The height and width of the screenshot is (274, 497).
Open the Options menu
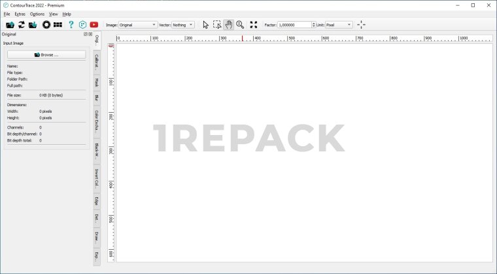(37, 14)
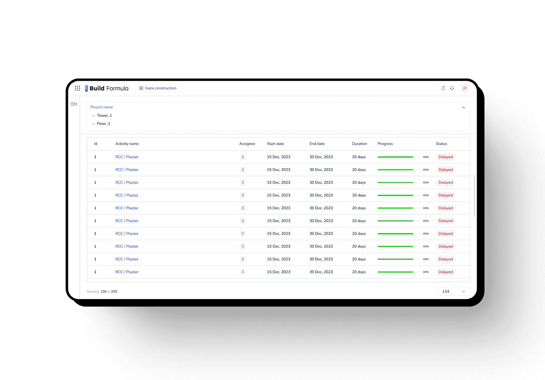
Task: Click the Build Formula logo
Action: click(x=107, y=88)
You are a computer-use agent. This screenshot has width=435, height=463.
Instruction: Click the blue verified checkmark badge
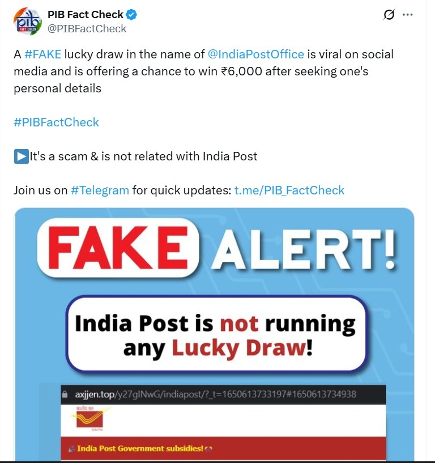(x=131, y=15)
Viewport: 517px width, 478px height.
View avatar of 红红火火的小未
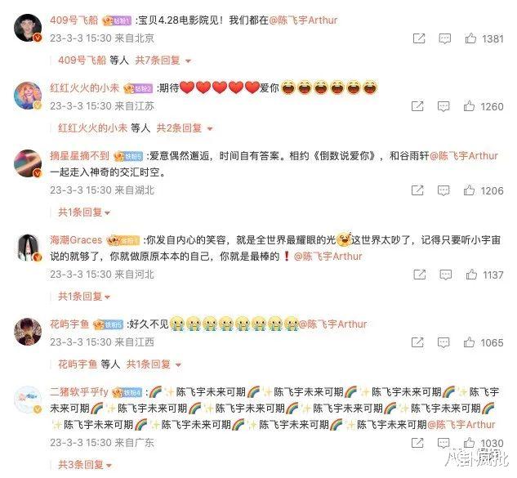click(28, 96)
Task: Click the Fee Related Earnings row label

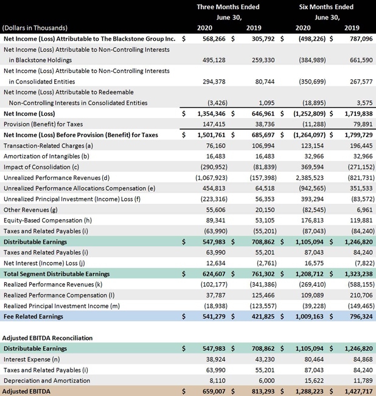Action: [35, 316]
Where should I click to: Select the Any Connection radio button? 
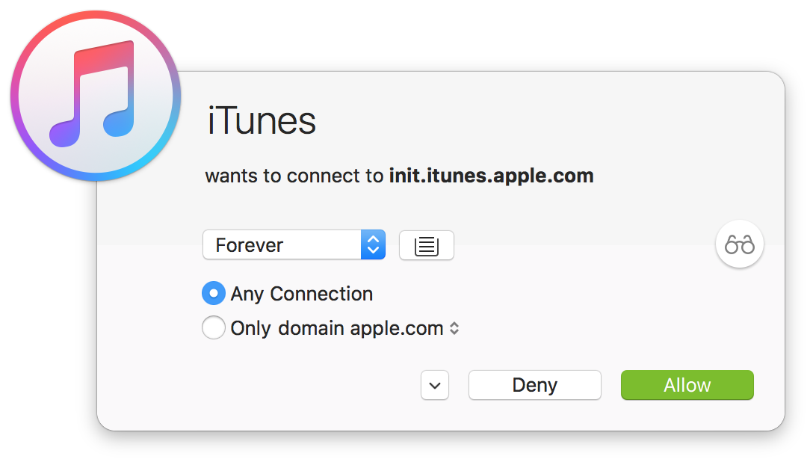point(214,294)
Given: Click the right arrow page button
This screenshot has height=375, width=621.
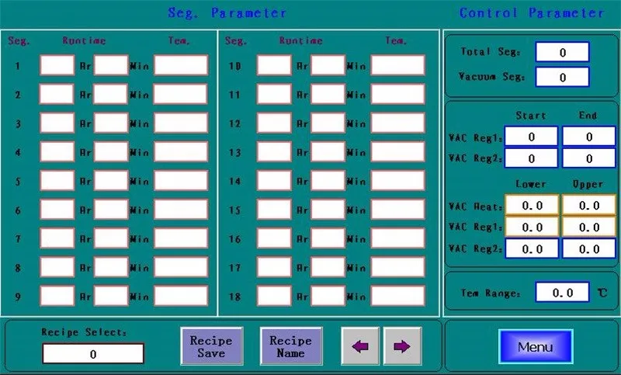Looking at the screenshot, I should 401,346.

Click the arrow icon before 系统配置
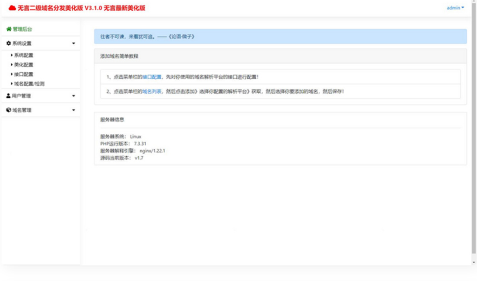(x=12, y=55)
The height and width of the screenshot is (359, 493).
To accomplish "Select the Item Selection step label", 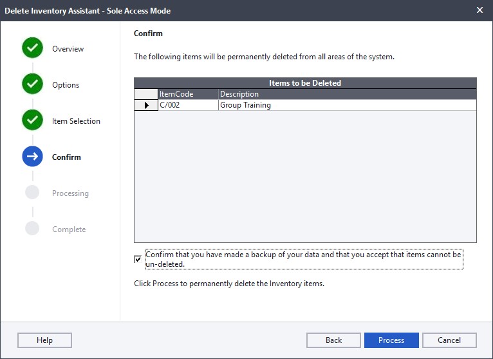I will pyautogui.click(x=76, y=121).
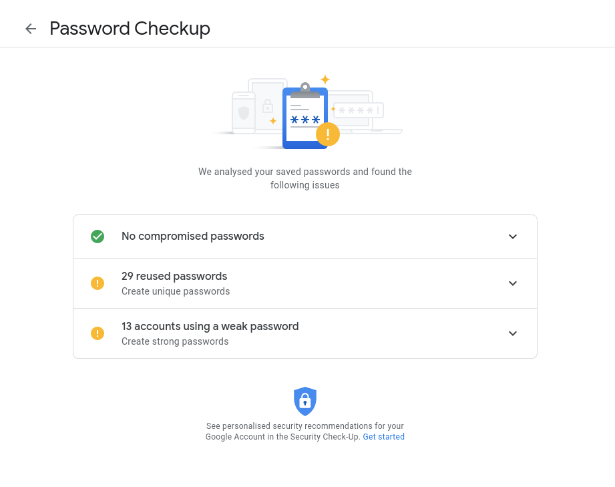Click the phone illustration with shield
Screen dimensions: 615x487
244,112
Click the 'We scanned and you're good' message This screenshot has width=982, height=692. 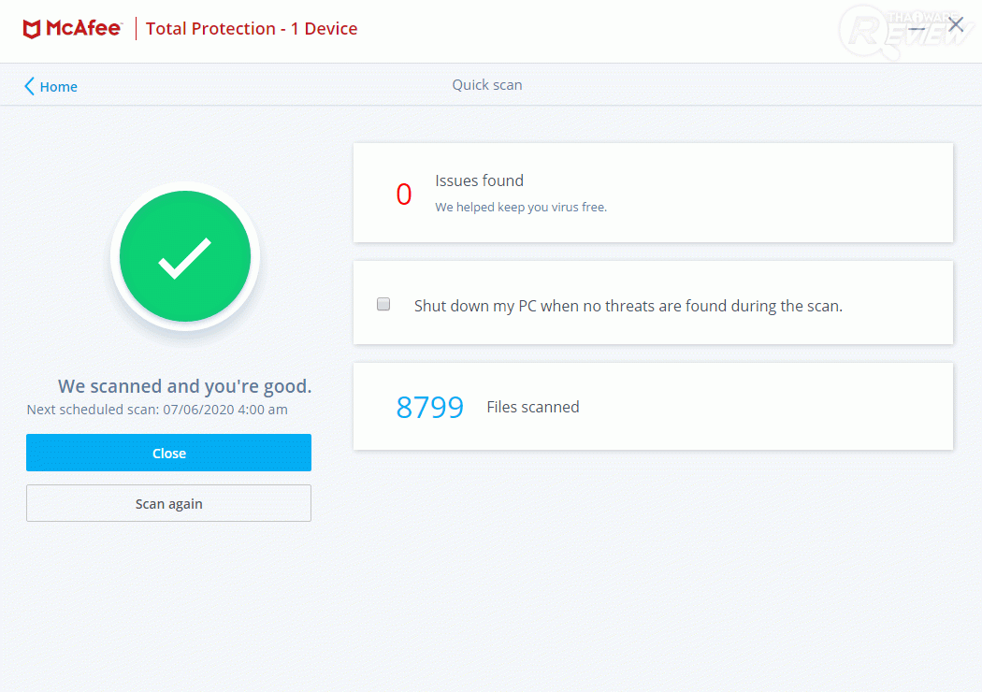pos(184,386)
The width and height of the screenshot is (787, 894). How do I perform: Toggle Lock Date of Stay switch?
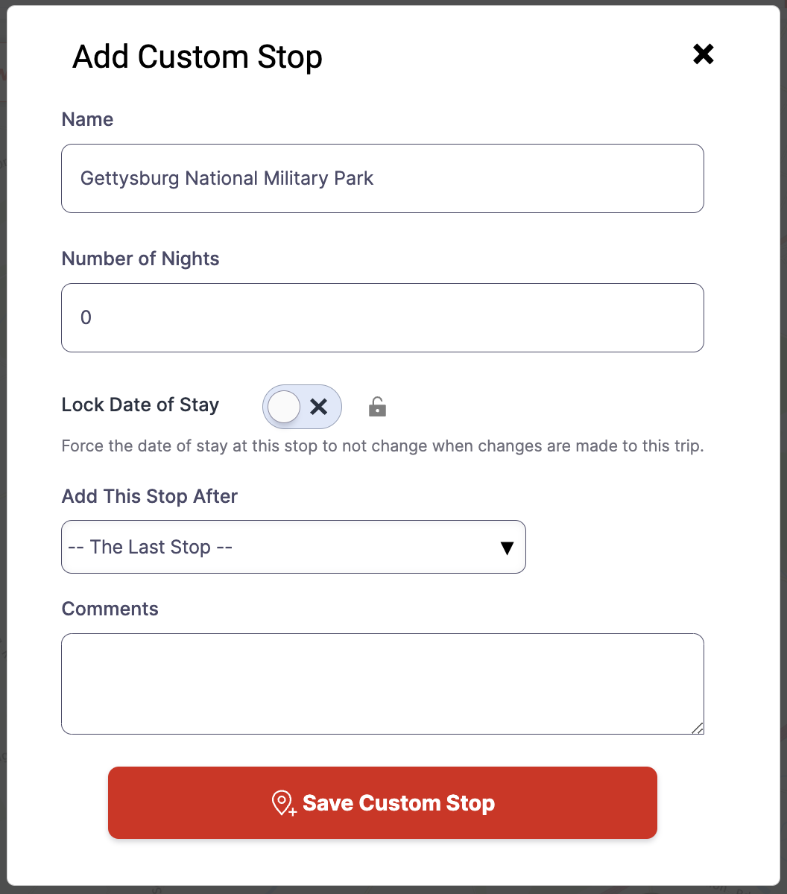click(302, 407)
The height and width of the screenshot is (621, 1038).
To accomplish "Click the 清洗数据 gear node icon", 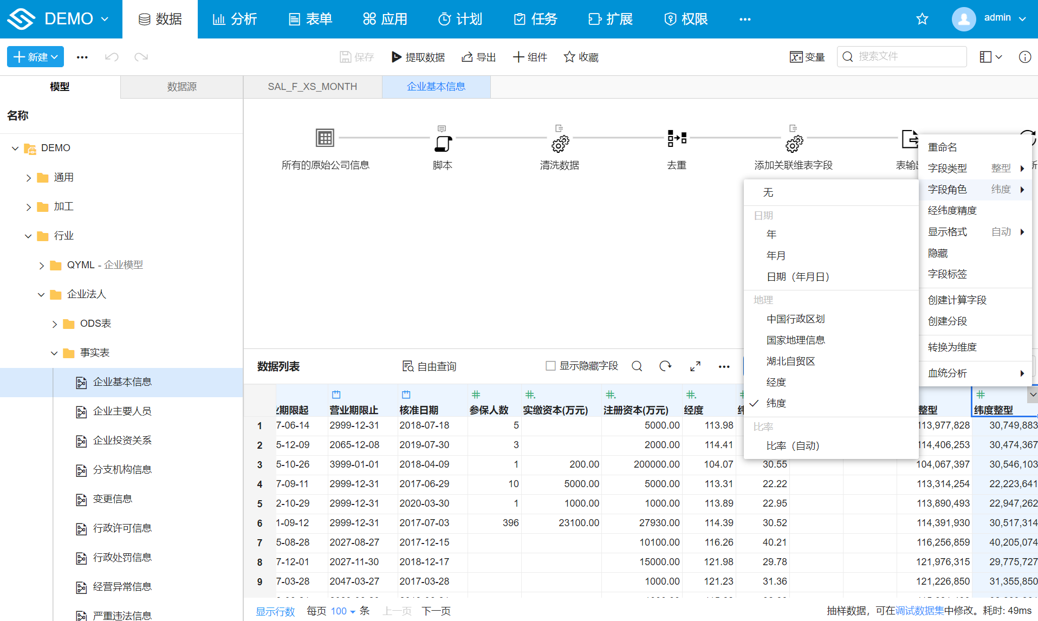I will click(x=560, y=144).
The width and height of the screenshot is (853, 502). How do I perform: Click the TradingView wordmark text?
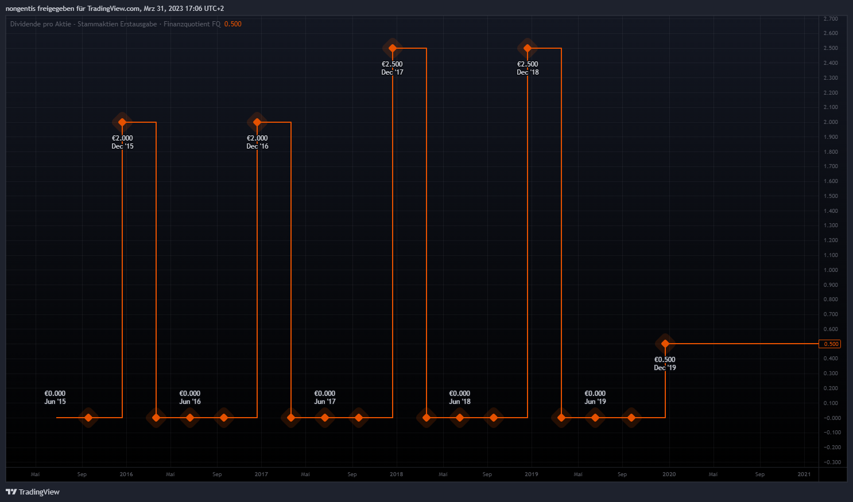coord(39,492)
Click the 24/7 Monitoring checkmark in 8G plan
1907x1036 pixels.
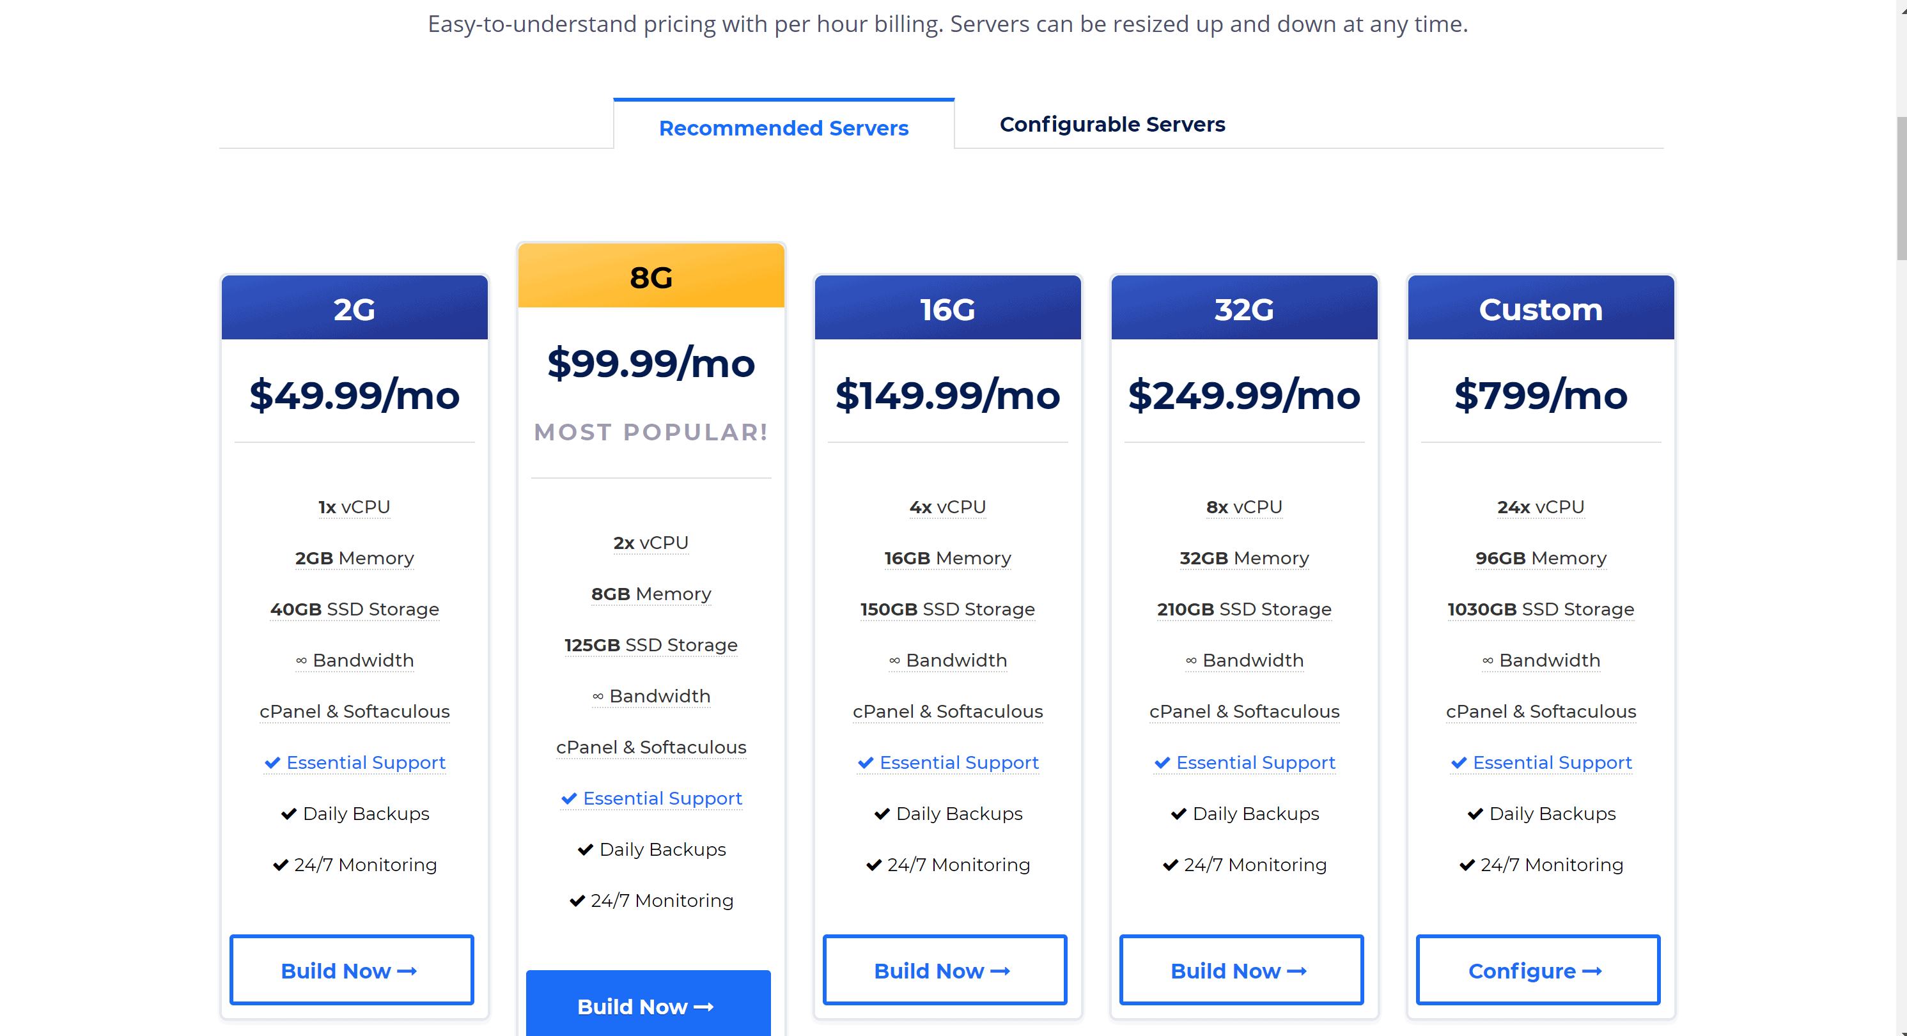[577, 901]
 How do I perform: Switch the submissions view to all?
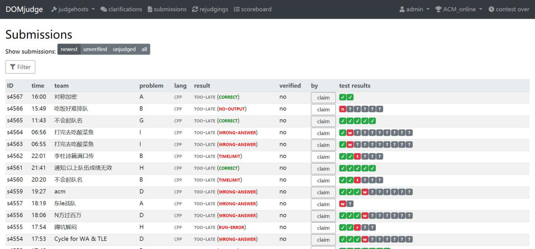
....
**Exercise aim**
Within the entries above, give again exactly the lines starting at the one that contains "Open the Options menu" and ending at the one that contains "Viewport: 517px width, 478px height.", leaving out the pictures.

**Reply to the exercise**
Open the Options menu
(37, 14)
Task: Click the Build Formula logo
Action: click(x=107, y=88)
You are a computer-use agent. This screenshot has width=435, height=463.
Instruction: Click the blue verified checkmark badge
(x=131, y=15)
Viewport: 517px width, 478px height.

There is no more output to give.